EXERCISE >> State the number of lines in the records beneath that hold the word "options", and add nothing.

Saved data entries:
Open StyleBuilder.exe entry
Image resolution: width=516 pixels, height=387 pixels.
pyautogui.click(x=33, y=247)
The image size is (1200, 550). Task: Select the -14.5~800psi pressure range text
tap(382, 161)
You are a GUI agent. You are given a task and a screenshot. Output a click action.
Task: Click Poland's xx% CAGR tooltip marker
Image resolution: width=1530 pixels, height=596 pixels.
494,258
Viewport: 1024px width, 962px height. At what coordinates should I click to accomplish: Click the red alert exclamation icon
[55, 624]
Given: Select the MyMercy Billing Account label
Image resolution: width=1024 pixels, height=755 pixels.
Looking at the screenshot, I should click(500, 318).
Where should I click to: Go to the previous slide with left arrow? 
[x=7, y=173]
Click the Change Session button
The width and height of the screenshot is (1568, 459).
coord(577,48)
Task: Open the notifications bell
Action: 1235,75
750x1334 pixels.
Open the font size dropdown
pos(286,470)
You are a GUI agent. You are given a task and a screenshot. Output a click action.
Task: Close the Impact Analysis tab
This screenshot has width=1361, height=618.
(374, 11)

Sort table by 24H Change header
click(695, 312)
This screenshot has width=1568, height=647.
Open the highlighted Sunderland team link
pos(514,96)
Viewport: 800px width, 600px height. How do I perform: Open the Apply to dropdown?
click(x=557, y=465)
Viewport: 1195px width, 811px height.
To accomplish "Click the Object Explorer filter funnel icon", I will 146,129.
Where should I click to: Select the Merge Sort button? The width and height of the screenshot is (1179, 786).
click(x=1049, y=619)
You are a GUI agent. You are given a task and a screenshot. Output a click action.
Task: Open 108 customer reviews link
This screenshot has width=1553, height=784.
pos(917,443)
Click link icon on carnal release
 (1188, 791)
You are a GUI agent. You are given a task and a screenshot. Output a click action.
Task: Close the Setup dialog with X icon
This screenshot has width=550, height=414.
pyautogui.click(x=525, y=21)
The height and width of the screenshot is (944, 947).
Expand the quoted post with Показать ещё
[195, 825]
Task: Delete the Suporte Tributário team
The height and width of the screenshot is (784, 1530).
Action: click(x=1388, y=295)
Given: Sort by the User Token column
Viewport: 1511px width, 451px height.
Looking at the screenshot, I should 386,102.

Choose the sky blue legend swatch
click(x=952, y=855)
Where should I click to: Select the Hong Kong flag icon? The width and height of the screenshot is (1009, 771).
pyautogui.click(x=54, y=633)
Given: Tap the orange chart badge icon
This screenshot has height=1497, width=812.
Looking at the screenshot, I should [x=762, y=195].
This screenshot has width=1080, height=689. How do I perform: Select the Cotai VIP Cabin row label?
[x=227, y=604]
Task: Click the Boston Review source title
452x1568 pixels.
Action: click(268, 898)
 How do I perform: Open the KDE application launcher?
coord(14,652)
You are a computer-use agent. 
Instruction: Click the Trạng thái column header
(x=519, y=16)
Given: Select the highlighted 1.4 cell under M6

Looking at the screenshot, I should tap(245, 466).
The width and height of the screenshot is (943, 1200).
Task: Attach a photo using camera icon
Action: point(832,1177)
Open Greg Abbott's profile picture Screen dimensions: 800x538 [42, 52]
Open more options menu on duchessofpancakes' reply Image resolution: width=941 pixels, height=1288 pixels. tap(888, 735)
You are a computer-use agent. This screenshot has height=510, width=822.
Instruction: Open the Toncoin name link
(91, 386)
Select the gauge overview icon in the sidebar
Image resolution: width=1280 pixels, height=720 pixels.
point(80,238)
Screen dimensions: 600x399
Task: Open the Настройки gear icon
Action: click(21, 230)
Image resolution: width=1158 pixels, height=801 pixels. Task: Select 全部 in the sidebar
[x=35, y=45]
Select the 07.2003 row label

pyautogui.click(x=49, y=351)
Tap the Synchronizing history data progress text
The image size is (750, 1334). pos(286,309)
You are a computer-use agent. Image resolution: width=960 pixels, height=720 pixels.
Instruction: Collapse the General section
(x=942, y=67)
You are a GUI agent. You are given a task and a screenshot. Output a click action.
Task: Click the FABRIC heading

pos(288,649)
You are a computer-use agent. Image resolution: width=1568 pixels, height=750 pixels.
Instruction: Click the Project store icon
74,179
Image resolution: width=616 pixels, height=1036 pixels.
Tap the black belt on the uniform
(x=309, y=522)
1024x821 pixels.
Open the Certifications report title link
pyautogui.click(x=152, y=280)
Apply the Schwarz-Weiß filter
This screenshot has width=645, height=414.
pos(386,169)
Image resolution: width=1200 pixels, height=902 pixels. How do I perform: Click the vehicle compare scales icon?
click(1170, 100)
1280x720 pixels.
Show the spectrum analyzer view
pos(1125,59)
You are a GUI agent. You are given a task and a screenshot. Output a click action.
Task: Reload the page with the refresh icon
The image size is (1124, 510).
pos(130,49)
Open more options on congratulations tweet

REPLY >> 2